⟨

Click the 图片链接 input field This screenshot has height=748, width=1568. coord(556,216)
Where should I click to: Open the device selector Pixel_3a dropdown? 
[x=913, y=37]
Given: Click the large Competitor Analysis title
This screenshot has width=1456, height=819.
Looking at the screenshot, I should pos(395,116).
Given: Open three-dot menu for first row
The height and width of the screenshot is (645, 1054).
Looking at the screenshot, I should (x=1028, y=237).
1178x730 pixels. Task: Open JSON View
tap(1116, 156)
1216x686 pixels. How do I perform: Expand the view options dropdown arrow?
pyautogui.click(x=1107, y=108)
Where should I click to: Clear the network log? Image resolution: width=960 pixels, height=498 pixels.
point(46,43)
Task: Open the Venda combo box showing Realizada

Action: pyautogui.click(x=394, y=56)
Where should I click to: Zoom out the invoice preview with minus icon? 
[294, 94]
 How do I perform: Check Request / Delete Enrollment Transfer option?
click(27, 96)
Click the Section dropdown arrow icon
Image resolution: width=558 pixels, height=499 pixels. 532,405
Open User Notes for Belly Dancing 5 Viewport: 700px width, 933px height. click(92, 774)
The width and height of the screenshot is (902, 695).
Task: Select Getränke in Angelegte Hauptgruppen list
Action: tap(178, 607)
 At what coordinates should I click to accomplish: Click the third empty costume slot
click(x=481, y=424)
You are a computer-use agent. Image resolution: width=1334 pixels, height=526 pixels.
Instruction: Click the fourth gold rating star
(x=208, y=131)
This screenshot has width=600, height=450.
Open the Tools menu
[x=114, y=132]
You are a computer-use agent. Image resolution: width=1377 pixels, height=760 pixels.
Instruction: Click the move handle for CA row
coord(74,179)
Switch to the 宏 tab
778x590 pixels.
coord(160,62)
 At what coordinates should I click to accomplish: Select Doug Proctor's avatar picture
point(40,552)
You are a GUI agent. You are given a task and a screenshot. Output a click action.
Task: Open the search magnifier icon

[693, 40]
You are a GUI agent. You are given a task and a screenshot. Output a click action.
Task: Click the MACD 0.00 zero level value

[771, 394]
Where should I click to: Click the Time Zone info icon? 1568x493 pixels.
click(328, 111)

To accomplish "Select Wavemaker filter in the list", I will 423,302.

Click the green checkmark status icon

⟩

• _Exercise goal_
Would you copy out each line of the records above where the word "agent" occurs?

• _Solution to the exercise_
You are a computer-use agent. Image resolution: width=1334 pixels, height=526 pixels.
You are a computer-use agent. Image resolution: width=1377 pixels, height=760 pixels.
You are a GUI agent. You are given a task and a screenshot. Output a click action.
You are a GUI agent. You are given a task and a screenshot. Output a click action.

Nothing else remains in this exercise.